● **Given data**:
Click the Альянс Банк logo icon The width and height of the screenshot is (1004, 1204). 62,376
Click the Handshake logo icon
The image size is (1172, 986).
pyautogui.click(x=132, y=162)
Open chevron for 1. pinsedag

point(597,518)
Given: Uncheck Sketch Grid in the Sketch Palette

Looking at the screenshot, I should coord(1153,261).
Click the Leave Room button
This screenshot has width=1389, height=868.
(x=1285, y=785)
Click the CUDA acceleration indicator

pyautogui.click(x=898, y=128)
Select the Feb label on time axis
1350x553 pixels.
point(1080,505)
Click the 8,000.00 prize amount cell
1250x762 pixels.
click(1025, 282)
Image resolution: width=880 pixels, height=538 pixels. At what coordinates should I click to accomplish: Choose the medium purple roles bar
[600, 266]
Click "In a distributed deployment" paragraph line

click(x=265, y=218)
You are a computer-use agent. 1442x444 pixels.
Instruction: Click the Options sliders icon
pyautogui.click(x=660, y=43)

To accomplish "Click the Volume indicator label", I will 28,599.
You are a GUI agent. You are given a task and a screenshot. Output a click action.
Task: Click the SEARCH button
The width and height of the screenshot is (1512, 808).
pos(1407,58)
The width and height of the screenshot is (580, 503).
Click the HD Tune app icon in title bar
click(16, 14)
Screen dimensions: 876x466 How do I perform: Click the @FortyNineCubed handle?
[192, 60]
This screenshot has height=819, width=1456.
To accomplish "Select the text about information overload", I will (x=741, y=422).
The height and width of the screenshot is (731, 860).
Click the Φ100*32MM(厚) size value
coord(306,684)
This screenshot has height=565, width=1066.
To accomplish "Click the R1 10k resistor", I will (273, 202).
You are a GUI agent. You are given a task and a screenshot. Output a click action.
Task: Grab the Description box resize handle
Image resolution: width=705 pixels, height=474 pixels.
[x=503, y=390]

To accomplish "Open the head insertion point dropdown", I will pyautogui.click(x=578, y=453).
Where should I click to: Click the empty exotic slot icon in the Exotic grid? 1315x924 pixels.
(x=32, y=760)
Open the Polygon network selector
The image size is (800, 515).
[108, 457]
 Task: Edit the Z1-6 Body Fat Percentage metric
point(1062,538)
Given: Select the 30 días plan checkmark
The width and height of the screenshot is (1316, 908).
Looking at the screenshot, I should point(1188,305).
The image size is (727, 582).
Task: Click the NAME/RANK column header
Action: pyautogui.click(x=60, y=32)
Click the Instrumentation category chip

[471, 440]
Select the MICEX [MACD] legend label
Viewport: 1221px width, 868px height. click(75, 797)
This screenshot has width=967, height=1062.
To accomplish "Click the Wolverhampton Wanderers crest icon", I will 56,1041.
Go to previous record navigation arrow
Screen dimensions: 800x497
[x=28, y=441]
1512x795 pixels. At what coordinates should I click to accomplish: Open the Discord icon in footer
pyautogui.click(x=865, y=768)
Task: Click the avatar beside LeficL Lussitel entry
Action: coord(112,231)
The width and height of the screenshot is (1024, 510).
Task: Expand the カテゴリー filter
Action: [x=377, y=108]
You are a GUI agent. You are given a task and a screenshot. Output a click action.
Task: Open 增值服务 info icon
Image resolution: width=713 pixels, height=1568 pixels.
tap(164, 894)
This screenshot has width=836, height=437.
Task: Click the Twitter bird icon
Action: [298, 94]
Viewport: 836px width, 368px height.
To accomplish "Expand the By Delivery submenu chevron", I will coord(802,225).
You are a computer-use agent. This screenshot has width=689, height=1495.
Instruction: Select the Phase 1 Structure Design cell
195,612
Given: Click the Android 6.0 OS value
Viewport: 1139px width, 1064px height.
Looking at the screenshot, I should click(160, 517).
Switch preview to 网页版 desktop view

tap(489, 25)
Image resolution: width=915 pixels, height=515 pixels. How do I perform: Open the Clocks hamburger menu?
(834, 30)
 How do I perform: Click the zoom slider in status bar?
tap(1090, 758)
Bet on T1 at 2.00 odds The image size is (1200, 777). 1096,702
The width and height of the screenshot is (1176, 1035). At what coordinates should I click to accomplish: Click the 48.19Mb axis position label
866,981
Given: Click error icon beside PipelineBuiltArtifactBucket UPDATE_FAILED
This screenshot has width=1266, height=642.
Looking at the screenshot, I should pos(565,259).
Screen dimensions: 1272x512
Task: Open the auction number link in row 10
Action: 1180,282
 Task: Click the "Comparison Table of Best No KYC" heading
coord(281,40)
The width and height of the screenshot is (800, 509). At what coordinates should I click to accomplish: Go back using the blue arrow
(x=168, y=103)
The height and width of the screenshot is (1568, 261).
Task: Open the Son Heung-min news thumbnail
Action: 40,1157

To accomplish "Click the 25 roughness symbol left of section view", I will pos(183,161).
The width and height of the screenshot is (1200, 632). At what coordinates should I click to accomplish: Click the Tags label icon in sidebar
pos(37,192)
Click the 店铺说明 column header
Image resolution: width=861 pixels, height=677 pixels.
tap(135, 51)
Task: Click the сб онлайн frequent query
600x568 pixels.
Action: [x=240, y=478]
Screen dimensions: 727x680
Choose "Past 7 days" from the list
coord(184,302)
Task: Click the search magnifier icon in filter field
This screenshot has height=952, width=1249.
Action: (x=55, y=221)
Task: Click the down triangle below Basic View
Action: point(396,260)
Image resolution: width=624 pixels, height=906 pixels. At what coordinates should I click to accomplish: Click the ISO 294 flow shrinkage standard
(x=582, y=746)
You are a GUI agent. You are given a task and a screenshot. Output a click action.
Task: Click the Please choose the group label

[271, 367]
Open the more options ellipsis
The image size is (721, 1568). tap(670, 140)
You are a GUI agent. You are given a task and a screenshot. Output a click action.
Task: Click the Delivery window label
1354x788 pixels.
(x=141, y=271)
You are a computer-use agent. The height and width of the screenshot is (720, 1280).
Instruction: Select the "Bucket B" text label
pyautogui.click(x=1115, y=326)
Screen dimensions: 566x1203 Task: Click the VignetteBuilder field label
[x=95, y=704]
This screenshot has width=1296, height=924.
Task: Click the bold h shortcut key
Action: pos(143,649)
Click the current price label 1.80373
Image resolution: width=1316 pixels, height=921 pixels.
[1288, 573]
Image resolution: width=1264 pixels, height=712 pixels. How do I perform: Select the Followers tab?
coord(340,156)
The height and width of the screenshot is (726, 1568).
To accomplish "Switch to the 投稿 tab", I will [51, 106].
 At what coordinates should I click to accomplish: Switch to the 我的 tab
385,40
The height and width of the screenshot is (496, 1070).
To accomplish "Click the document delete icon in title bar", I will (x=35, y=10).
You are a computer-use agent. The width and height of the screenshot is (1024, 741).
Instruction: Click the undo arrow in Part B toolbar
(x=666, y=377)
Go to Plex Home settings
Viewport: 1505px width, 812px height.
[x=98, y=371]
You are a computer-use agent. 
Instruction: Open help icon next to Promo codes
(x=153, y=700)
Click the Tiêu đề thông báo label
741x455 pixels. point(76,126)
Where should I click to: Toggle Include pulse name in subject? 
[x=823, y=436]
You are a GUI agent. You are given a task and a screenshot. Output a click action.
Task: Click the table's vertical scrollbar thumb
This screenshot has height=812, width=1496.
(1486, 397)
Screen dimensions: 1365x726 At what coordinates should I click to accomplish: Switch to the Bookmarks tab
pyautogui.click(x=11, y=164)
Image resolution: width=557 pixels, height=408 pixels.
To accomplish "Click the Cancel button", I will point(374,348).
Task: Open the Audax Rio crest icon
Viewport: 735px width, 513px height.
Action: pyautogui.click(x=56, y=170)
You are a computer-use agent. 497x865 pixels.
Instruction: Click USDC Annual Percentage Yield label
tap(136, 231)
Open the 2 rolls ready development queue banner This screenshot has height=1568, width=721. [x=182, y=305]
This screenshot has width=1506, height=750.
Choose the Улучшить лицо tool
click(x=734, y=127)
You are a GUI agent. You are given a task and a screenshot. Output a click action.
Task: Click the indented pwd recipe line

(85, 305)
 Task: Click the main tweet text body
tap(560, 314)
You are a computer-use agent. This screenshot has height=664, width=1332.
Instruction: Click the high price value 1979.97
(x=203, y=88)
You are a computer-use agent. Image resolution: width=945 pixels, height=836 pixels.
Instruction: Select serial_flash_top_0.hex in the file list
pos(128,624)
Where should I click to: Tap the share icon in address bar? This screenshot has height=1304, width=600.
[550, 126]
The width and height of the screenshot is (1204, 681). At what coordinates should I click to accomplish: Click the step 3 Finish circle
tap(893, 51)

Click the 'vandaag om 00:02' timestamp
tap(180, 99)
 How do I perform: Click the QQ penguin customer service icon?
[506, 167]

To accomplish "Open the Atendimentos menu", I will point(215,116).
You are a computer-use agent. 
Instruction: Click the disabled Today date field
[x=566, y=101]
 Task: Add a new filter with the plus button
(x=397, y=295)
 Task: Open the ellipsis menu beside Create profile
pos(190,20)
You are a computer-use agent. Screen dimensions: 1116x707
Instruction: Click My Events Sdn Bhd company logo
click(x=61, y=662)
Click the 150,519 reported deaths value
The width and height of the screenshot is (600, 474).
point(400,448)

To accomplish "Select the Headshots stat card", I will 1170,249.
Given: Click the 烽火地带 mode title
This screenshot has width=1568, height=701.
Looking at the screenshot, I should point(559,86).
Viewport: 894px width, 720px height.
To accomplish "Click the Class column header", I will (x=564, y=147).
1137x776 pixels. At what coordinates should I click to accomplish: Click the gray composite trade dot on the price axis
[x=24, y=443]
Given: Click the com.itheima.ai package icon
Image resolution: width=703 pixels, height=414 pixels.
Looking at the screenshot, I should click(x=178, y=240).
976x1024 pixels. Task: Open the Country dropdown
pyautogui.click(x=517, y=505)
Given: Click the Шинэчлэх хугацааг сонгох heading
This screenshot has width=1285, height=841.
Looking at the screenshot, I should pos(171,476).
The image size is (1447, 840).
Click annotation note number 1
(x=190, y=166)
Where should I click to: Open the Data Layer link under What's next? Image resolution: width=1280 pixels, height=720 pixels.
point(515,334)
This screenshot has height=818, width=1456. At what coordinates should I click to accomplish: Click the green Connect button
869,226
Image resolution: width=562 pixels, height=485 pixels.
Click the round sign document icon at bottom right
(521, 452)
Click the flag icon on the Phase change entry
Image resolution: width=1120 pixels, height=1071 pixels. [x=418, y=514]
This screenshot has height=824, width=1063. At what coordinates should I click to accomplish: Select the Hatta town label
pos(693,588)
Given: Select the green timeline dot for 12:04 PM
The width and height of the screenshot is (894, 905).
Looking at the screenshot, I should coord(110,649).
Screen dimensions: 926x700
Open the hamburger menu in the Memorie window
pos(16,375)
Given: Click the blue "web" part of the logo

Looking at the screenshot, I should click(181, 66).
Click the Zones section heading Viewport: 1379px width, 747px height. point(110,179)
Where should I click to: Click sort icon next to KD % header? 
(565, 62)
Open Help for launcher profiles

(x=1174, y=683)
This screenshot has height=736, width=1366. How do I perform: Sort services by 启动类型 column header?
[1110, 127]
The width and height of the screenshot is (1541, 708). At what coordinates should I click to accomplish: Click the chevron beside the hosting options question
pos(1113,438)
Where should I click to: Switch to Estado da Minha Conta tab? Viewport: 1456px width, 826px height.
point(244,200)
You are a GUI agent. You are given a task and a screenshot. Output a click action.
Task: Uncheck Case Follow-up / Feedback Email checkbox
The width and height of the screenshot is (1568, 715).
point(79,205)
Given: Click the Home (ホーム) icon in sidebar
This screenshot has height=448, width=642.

● **Task**: Copy out, exactly as written, the line that contains "The width and height of the screenshot is (1568, 715)." along with every line that comes after it in the material above, and nothing else.

● **Answer section**:
The width and height of the screenshot is (1568, 715).
point(79,205)
Given: Click the Home (ホーム) icon in sidebar
This screenshot has height=448, width=642.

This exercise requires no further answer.